Should we get excited for the ‘Boredom Diet’?

The so-called “Boredom Diet” was in the news again recently. This diet is based on the assumption that when food is exciting, we eat more. So — at least theoretically — making food more boring should make us eat less and, therefore, lose weight.

A recent report on a major network referred to a 2011 study as support for the Boredom Diet. In this study, half of a group of 32 women were given a macaroni-and-cheese meal each day for five days while they worked on a computer task. The other study participants had the same meal and the same task — but only once per week for five weeks.

The daily mac-and-cheese eaters ate less by the end of the period. The other group ate slightly more.

Sounds good, right?

Not so fast. Any diet with a quirky name should be carefully studied, and this is no exception.

There are a number of problems with the notion that boredom leads to weight loss:

• Real boredom leads to a desire to escape the boredom. That’s why when you say, “I’m bored,” it’s said as a complaint, not because you’re celebrating the feeling. So, why would anyone think that making someone bored with something (especially eating) would get them to stick with the boring meal? We can’t assume that the study subjects were bored (although it does sound rather boring). Besides, even if they were bored, they knew that the study would end shortly and they could go back to their normal lives.

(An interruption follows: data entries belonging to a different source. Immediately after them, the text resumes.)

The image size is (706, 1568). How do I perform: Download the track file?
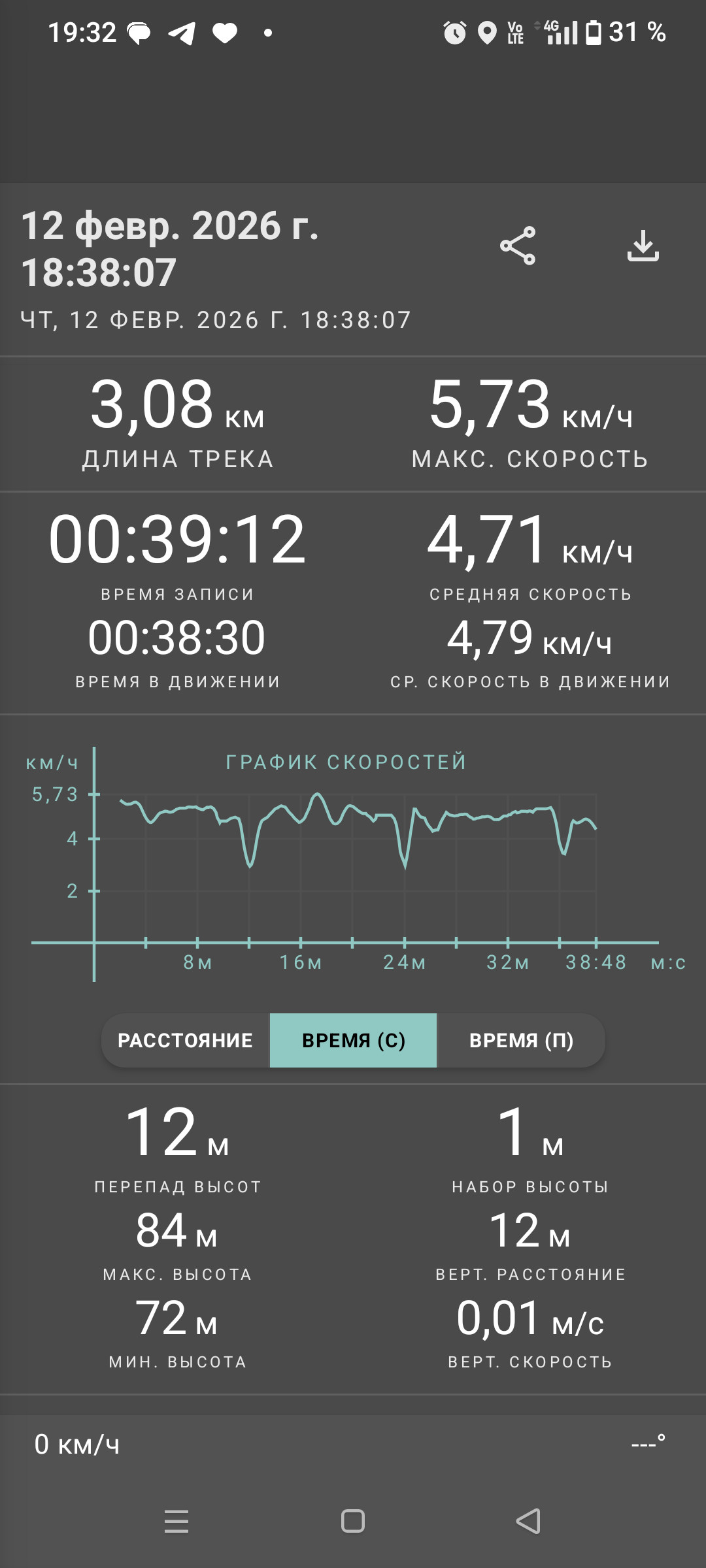643,246
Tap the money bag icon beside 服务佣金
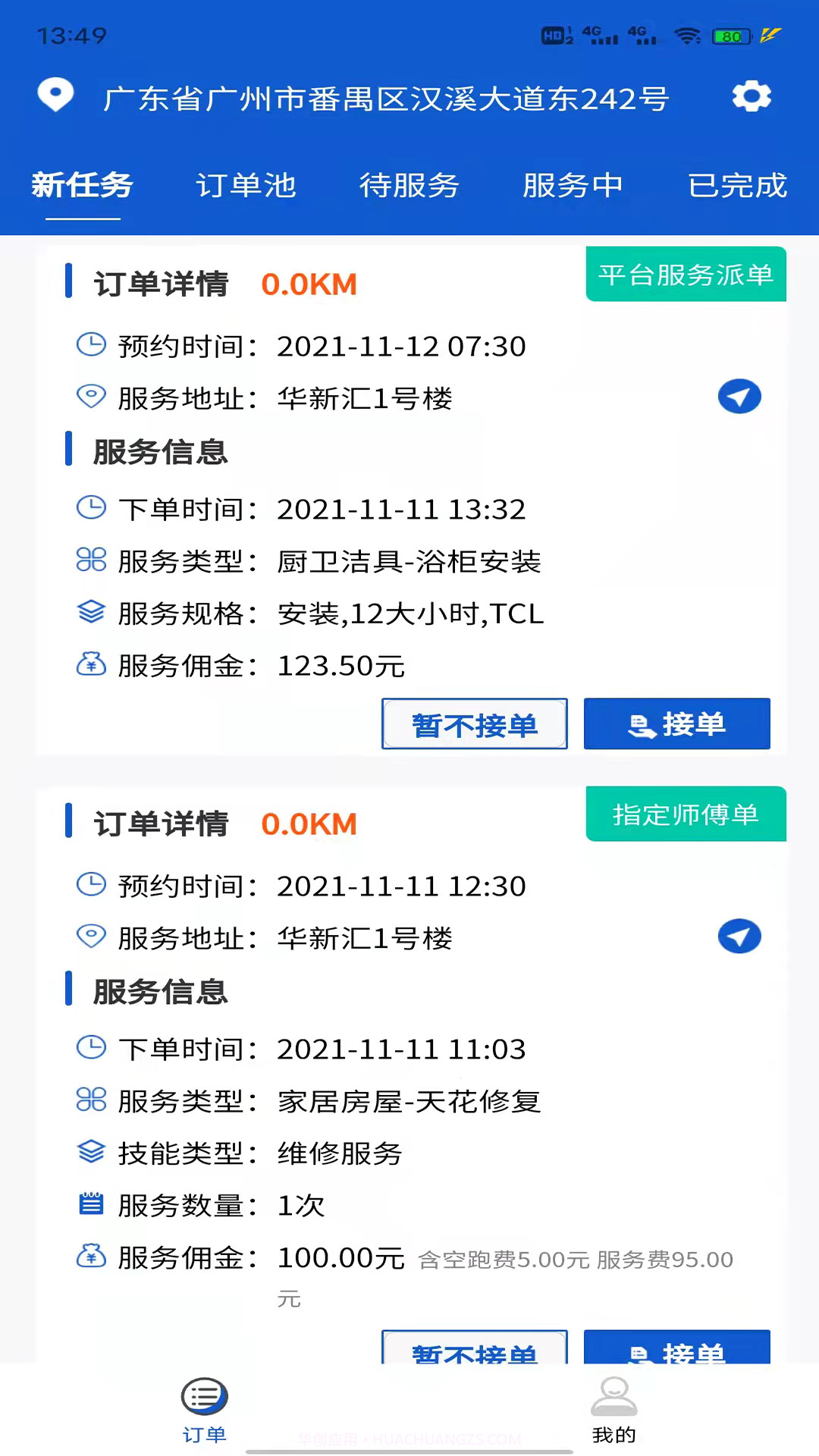 click(91, 665)
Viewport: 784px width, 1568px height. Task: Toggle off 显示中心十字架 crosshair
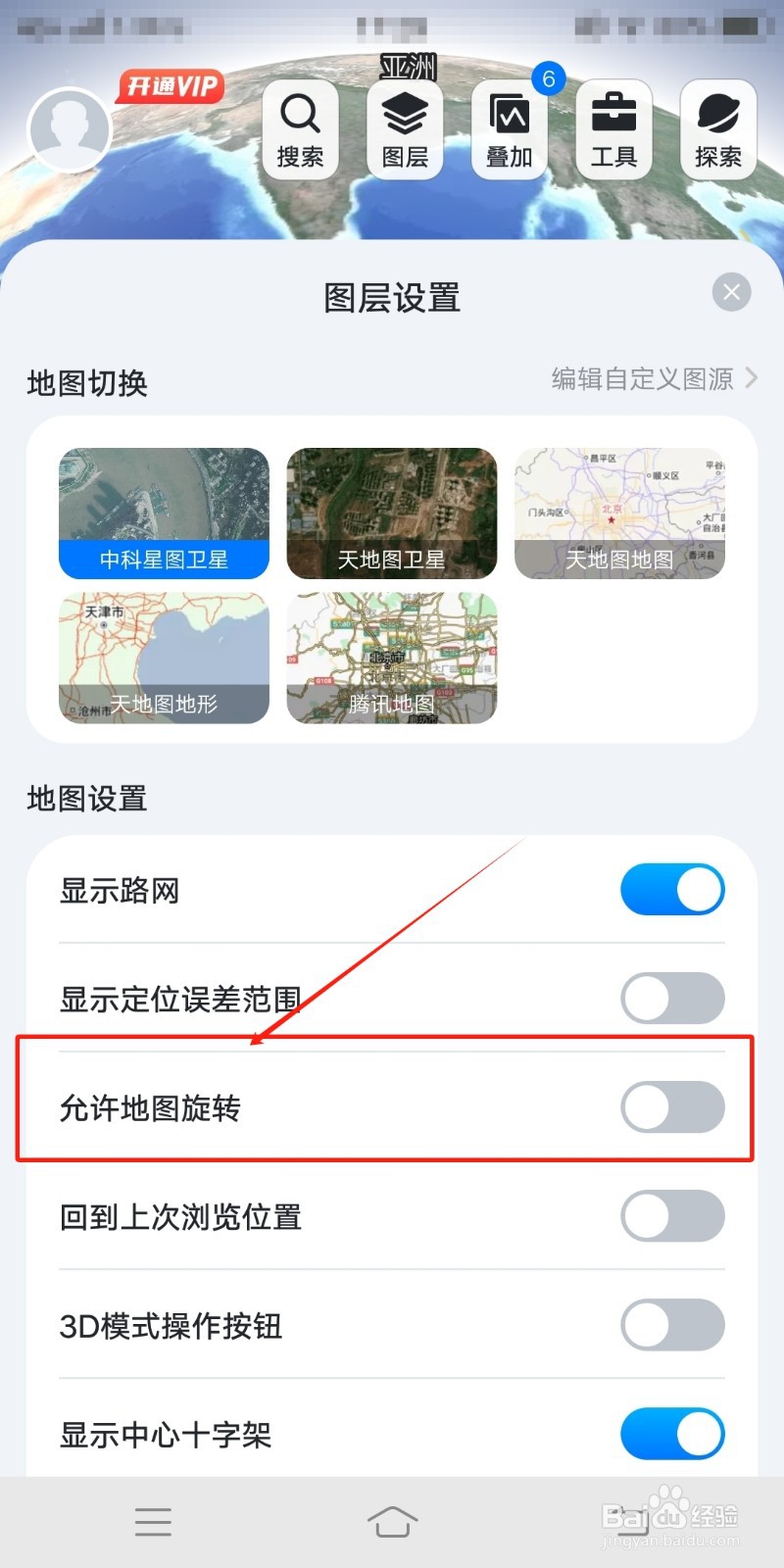[x=672, y=1434]
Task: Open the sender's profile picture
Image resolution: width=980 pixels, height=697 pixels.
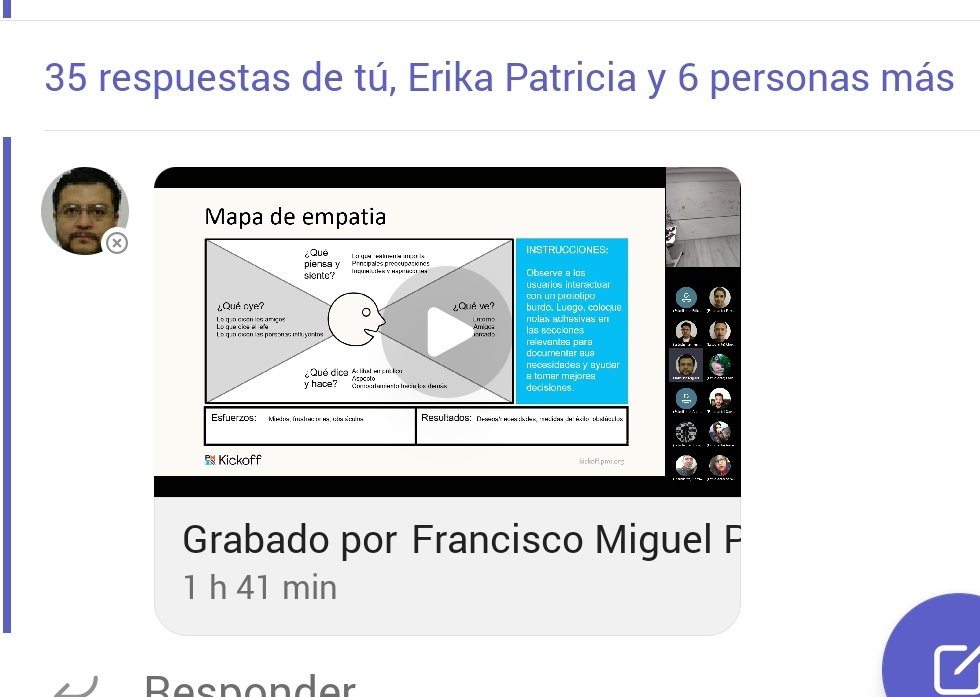Action: [85, 211]
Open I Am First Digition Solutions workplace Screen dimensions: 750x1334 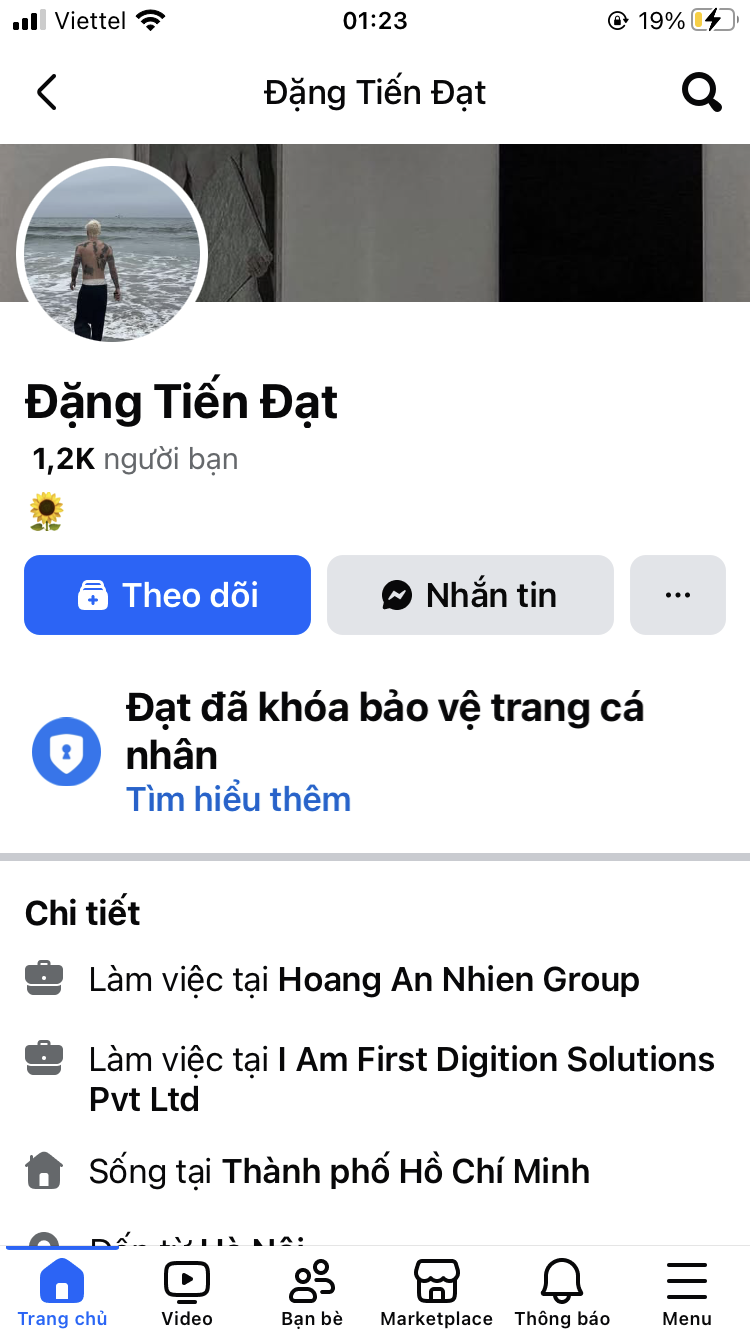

• The way to keep eating nutritious food is to get excited about it — not be bored by it. Being excited about eating something that’s good for you doesn’t lead to overeating. Instead, you feel more satisfied with reasonable portions and look forward to eating quality food again the next time you’re hungry.

• The 2011 study tested subjects for only a short time. If eating boring food really makes people eat less and control their weight for a lifetime, you should expect that the bored souls would stick with it long enough to lose a significant amount of weight. We don’t know this to be true from such a study.

• If you enjoy a particular meal such as a quality breakfast cereal with berries, for example, and you feel like eating it repeatedly, there’s nothing wrong with that. But in this case, it works because you like it enough that you don’t find it boring. If, at some point, the meal becomes boring, you can bet you’ll want to change it.

So, if you try to bore yourself into losing weight, you’re likely be disappointed. Human beings are pleasure-seekers. It makes more sense to find nutritious meals that you find tasty. If you get bored with them, then seek other foods that excite you.

The Boredom Diet? If you’re a wise consumer, you won’t fall for this one.